There is a known link between alcohol consumption and poor sleep quality. For people with Obstructive Sleep Apnea (OSA), the risks are even higher.
While a ‘night cap’ before bed may assist you to fall asleep, it won’t actually help your sleep quality or quantity.
Alcohol consumption is known to affect your sleep quality, whether you have OSA or not. It can disrupt your natural sleep sequence and therefore the amount of time you spend in each stage of sleep. Consequently, it can cause you to wake through the night or earlier than you intended.
More importantly, alcohol relaxes your muscles, including those in your throat which you use to breathe.
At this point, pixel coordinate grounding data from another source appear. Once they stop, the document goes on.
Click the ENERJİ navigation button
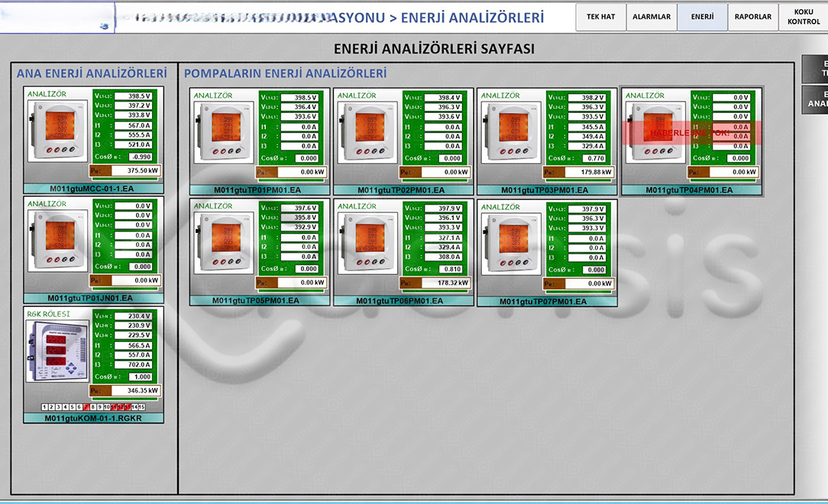[702, 17]
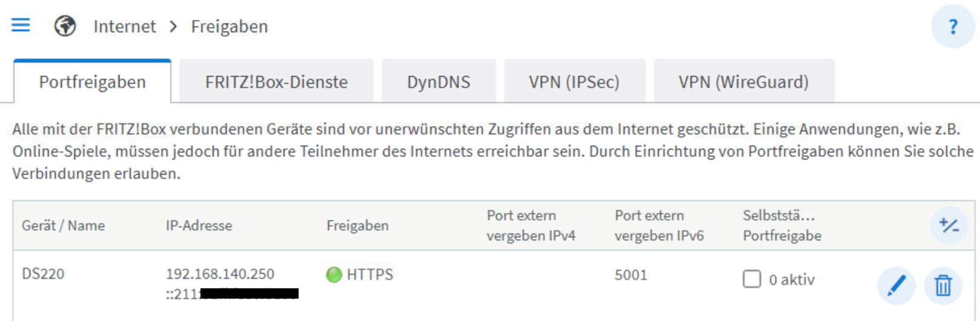The height and width of the screenshot is (321, 980).
Task: Click the Gerät / Name column header
Action: tap(64, 226)
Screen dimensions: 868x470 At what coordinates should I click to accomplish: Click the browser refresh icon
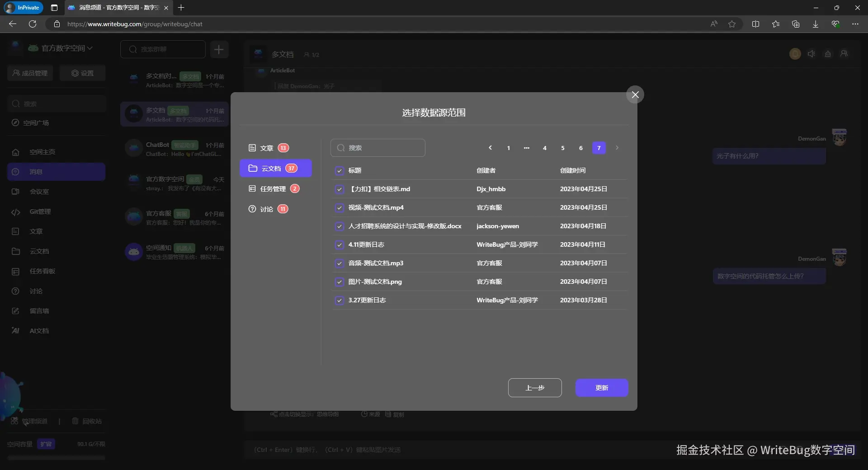click(x=33, y=24)
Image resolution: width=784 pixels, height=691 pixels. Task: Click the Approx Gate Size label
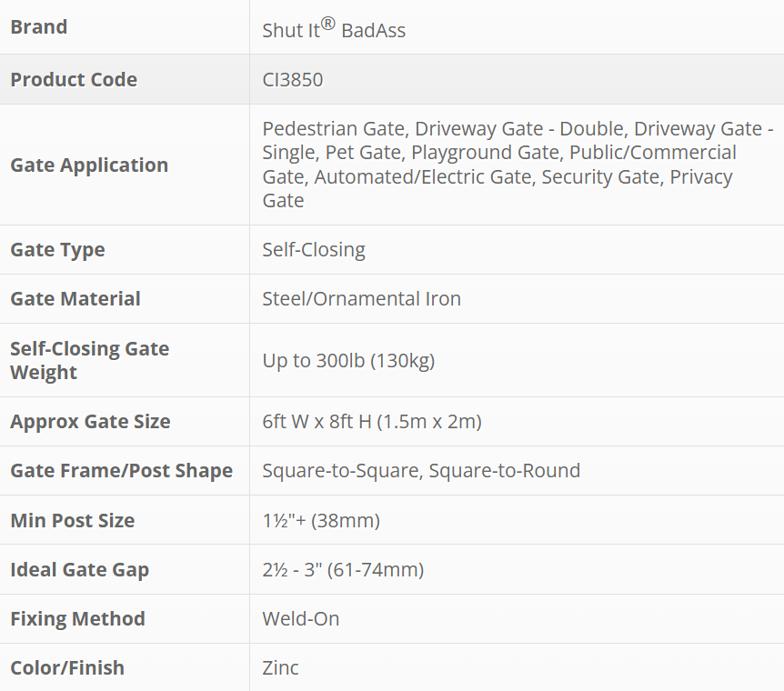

This causes slower, more shallow breathing, and may cause your airways to collapse altogether, which can stop your ability to breathe at all.
Alcohol also reduces arousal response, which is how your body knows to wake up when you can’t breathe because of a blocked airway. This means if you stop breathing, it could take longer to wake up, meaning you’ll be without oxygen for an extended period of time. Because less air is getting through to your lungs, it means that when you wake up, you’ll experience more fatigue, tiredness, and daytime drowsiness.
So, maybe rethink your Christmas drinks this year or that nightcap before bed. You will feel better for it. If you can abstain from alcohol altogether, great! If you can’t, then try to avoid drinking it in the hours leading up to your sleep time. Instead, use good sleep hygiene techniques to help transition to your sleep onset, without the added risk of making your sleep apnea worse.
Impact of Alcohol Consumption on Snoring and Sleep Apnea: A Systematic Review and Meta-analysis. Burgos-Sanchez C, Jones NN, Avillion M, Gibson SJ, Patel JA, Neighbors J, Zaghi S, Camacho M. Otolaryngol Head Neck Surg. 2020 Dec;163(6):1078-1086. doi: 10.1177/0194599820931087. Epub 2020 Jun 9. PMID: 32513091.